POLİTİKA - 13 Haziran 2018 Çarşamba 14:33

Bakan Eroğlu, Acil Durum Yönetim Merkezi’nin tanıtımını yaptı

A
A
A
Bakan Eroğlu, Acil Durum Yönetim Merkezi’nin tanıtımını yaptı

Orman ve Su İşleri Bakanı Veysel Eroğlu, Bakanlık tarafından inşa edilen Acil Durum Yönetim Merkezi’nin tanıtımını yaptı.

Orman ve Su İşleri Bakanı Veysel Eroğlu, Bakanlık tarafından inşa edilen Acil Durum Yönetim Merkezi’nin tanıtımını yaptı. Acil Durum Yönetim Merkezi’nin dünyanın sayılı merkezlerinden biri olduğunu vurgulayan Eroğlu, "Türkiye, adeta avucumuzun içinde. Biz her şeyi takip ediyoruz. Buradaki bilgilerle bizim Türkiye’deki her şeyi, her şantiyeyi, her hava durumunu gözetlememiz mümkün" dedi.


Bakan Eroğlu, Orman ve Su İşleri Bakanlığı tarafından inşa edilen ve ileri teknoloji sistemi ile donatılan Acil Durum Yönetim Merkezi’nin tanıtımını yaptı. Kamu kaynaklarının etkin ve verimli bir şekilde kullanılması maksadıyla hizmete alınacak olan merkezde meteorolojik tahminler ve ikazlar, taşkın takip sistemi ve orman yangınları ile alakalı hususlar yakından izlenecek. Ayrıca ülke genelinde su kalitesi izlemesi yapılarak, barajlardaki doluluk oranları tek noktadan takip edilecek.



"Türkiye’yi tek merkezden takip ediyoruz"


Acil Durum Yönetim Merkezi’nin dünyanın sayılı merkezlerinden biri olduğunu vurgulayan Eroğlu, "Türkiye, adeta avucumuzun içinde.
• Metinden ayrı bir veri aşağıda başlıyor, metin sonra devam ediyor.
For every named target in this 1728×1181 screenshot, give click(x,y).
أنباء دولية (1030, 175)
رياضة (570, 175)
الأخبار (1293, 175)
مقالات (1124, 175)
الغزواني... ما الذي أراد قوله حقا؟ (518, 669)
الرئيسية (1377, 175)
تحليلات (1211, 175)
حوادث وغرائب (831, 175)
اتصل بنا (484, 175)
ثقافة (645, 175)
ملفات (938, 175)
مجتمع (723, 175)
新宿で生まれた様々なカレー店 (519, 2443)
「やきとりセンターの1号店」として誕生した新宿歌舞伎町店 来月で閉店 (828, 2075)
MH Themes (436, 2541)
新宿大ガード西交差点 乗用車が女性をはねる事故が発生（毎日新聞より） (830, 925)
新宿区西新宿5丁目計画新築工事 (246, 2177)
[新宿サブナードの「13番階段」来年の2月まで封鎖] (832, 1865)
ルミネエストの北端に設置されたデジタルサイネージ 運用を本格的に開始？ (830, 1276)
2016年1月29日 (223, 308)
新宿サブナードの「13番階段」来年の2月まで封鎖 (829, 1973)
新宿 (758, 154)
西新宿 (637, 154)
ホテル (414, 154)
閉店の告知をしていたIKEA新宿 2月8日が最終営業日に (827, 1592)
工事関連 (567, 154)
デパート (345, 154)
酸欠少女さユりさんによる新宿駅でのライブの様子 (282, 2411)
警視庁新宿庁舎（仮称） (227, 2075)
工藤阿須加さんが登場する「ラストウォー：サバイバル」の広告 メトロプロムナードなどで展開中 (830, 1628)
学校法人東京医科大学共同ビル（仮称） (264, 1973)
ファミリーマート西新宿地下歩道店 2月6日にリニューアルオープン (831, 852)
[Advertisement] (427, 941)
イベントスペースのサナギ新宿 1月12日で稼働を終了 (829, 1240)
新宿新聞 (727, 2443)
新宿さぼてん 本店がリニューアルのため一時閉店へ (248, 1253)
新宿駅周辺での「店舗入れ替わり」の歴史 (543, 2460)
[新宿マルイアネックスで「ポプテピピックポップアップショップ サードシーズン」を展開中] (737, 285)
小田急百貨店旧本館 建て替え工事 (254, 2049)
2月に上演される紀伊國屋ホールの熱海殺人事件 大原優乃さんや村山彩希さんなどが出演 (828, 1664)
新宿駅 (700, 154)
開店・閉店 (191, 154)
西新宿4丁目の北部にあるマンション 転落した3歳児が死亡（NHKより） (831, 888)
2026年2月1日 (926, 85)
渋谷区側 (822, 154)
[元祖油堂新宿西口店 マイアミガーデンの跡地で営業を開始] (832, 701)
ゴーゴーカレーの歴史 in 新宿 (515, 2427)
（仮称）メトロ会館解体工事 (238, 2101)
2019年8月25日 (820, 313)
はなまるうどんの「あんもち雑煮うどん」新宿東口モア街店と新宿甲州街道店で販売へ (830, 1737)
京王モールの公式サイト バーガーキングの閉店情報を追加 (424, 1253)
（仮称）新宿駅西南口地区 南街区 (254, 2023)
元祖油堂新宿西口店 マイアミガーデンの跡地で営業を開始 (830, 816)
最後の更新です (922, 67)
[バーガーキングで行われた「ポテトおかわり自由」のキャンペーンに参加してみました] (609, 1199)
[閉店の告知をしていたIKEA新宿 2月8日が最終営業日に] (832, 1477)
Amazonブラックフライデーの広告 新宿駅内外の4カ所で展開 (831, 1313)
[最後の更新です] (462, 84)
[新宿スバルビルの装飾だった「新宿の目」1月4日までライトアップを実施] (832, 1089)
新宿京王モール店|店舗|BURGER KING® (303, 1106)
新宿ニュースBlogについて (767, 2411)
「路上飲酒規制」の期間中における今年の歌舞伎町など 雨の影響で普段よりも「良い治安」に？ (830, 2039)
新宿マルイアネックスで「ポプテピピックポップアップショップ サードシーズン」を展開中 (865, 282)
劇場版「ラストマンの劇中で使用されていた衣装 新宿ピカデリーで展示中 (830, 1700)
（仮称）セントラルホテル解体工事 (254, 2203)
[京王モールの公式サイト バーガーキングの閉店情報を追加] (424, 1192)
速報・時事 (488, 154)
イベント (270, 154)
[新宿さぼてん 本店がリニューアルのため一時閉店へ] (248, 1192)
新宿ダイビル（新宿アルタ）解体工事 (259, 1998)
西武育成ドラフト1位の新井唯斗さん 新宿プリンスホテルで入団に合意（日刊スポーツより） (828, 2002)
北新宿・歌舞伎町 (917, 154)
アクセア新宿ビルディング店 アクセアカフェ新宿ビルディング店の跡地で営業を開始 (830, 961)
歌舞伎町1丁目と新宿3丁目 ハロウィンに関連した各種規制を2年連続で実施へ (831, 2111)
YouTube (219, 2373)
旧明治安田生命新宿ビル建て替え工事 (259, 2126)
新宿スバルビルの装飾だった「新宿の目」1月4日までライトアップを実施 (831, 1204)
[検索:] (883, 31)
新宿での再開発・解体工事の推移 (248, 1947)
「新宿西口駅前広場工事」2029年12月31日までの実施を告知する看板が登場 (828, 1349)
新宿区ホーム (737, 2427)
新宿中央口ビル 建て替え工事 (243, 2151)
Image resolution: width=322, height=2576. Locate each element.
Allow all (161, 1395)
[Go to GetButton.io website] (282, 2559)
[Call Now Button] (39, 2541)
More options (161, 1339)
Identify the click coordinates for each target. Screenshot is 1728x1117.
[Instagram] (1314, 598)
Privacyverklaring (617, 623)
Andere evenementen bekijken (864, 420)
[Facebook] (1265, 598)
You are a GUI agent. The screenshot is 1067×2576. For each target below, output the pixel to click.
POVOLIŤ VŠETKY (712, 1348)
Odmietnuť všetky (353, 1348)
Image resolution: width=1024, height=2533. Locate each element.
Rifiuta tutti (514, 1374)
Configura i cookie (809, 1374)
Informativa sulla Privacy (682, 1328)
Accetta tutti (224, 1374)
Buna çok ihtiyaç var. Çünkü, önceden tedbir almak açısından bu çok önemli. Biz her şeyi takip ediyoruz. Buradaki bilgilerle bizim Türkiye’deki her şeyi, her şantiyeyi, her hava durumunu gözetlememiz mümkün. Acil Durum Yönetim Merkezi, Türkiye’deki en ileri teknolojiye sahip bir merkez. Burada bütün sistemlerle Türkiye’yi tek merkezden takip ediyoruz. Burası adeta teknolojik göz" diye konuştu.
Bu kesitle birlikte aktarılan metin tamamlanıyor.